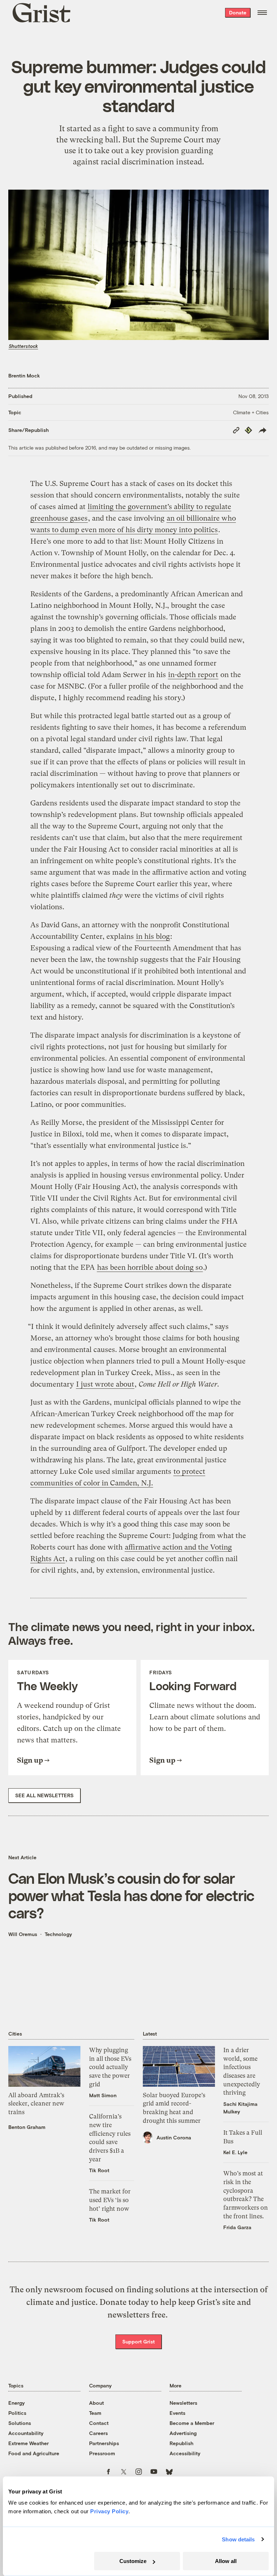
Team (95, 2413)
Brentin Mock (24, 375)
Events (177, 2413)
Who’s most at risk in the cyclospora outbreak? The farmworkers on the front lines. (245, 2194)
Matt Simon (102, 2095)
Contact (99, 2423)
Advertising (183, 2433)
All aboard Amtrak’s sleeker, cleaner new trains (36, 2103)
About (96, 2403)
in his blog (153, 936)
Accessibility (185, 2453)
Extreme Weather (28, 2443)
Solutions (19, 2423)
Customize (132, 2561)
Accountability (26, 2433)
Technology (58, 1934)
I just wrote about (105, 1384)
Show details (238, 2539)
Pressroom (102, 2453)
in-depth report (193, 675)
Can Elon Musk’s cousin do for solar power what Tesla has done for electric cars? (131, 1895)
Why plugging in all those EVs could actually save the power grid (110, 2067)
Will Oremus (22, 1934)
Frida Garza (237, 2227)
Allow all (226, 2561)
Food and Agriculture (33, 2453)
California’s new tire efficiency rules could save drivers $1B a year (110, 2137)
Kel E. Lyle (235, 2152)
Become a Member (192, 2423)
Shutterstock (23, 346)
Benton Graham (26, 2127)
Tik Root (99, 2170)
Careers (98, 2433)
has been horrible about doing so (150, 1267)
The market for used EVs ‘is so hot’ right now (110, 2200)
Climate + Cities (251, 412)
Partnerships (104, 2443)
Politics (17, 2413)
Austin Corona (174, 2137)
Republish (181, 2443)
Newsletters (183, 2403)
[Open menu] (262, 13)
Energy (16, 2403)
---
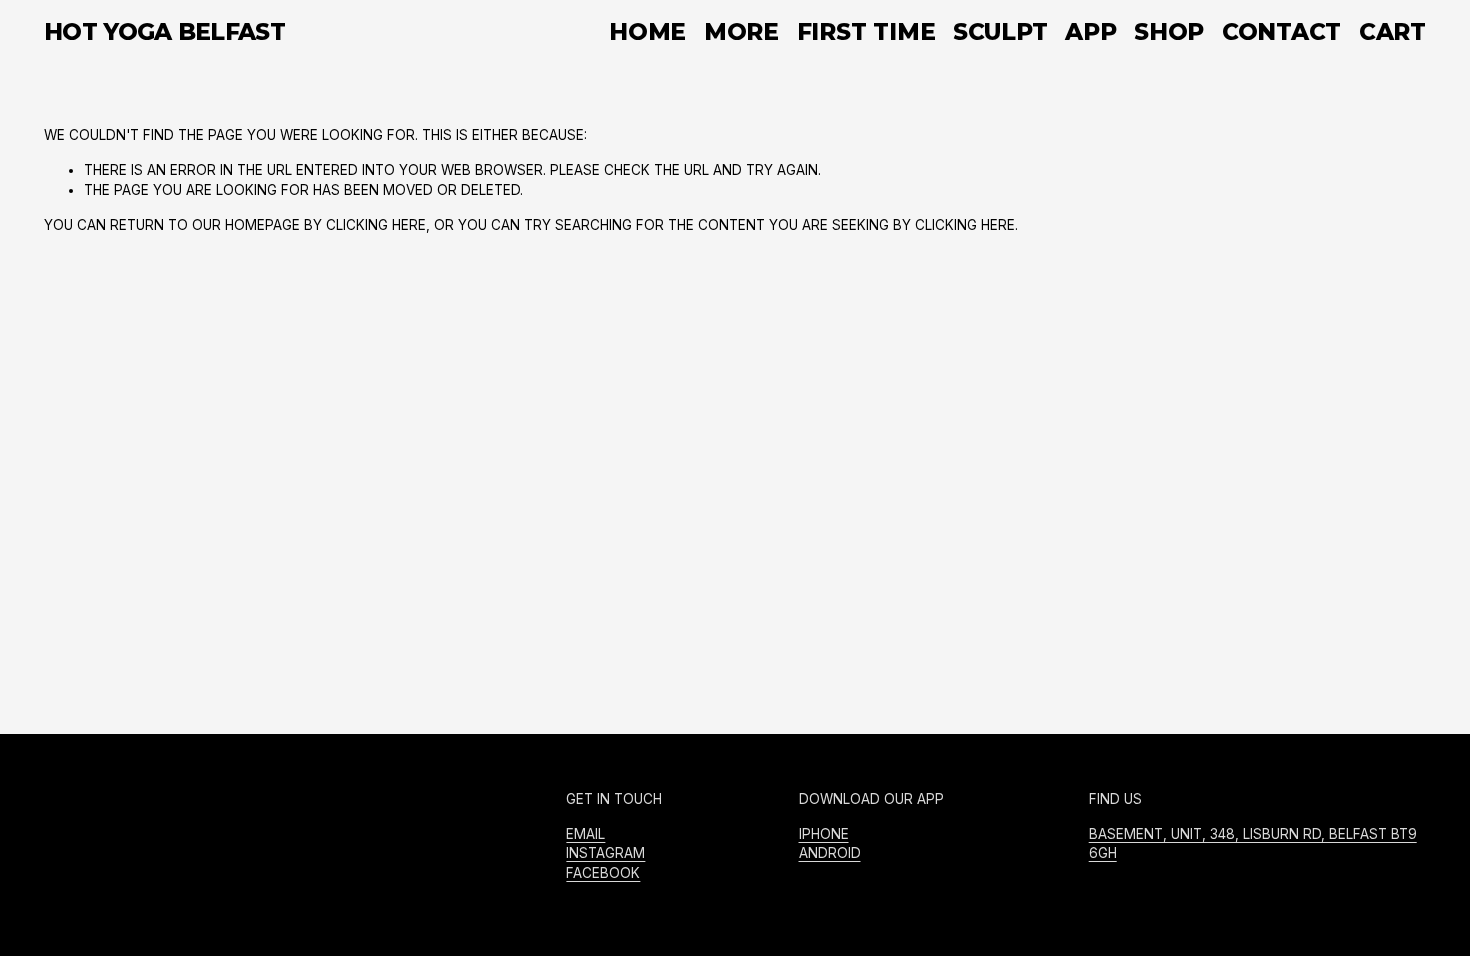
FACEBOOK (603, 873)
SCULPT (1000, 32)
---
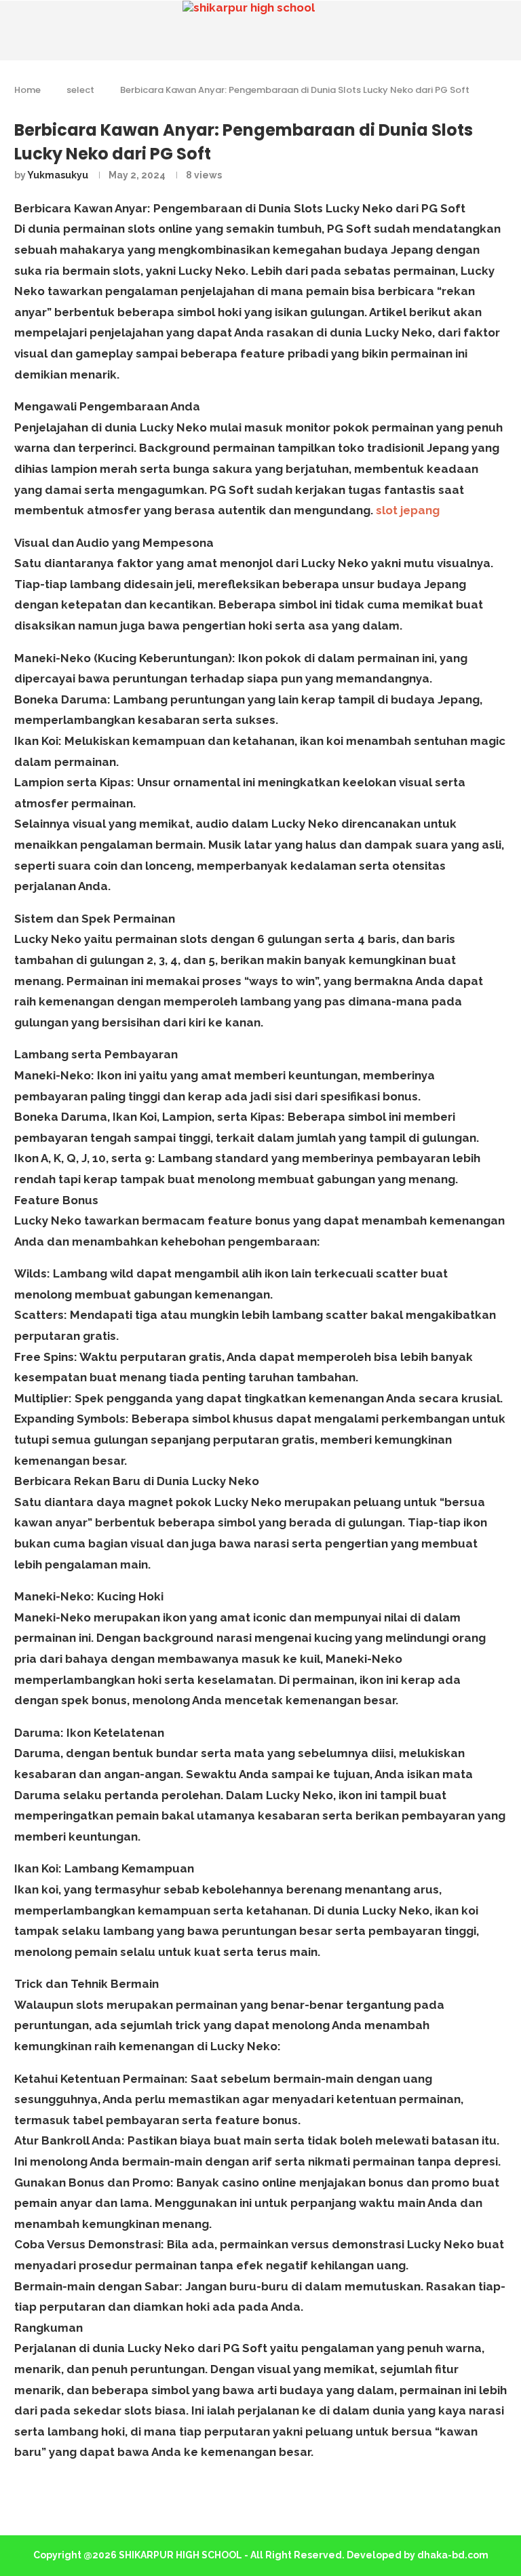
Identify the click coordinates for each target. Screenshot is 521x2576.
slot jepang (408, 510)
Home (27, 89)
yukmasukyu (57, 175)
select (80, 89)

What you need to do: Within the listing above, extract exactly the lines from the line with "Customize (132, 2561)" to the line with "Energy (16, 2403)", the two named lines included, and no others.

Task output:
Customize (132, 2561)
Accountability (26, 2433)
Technology (58, 1934)
I just wrote about (105, 1384)
Show details (238, 2539)
Pressroom (102, 2453)
in-depth report (193, 675)
Can Elon Musk’s cousin do for solar power what Tesla has done for electric cars? (131, 1895)
Why plugging in all those EVs could actually save the power grid (110, 2067)
Will Oremus (22, 1934)
Frida Garza (237, 2227)
Allow all (226, 2561)
Food and Agriculture (33, 2453)
California’s new tire efficiency rules could save drivers $1B a year (110, 2137)
Kel E. Lyle (235, 2152)
Become a Member (192, 2423)
Shutterstock (23, 346)
Benton Graham (26, 2127)
Tik Root (99, 2170)
Careers (98, 2433)
has been horrible about doing so (150, 1267)
The market for used EVs ‘is so hot’ right now (110, 2200)
Climate + Cities (251, 412)
Partnerships (104, 2443)
Politics (17, 2413)
Austin Corona (174, 2137)
Republish (181, 2443)
Newsletters (183, 2403)
[Open menu] (262, 13)
Energy (16, 2403)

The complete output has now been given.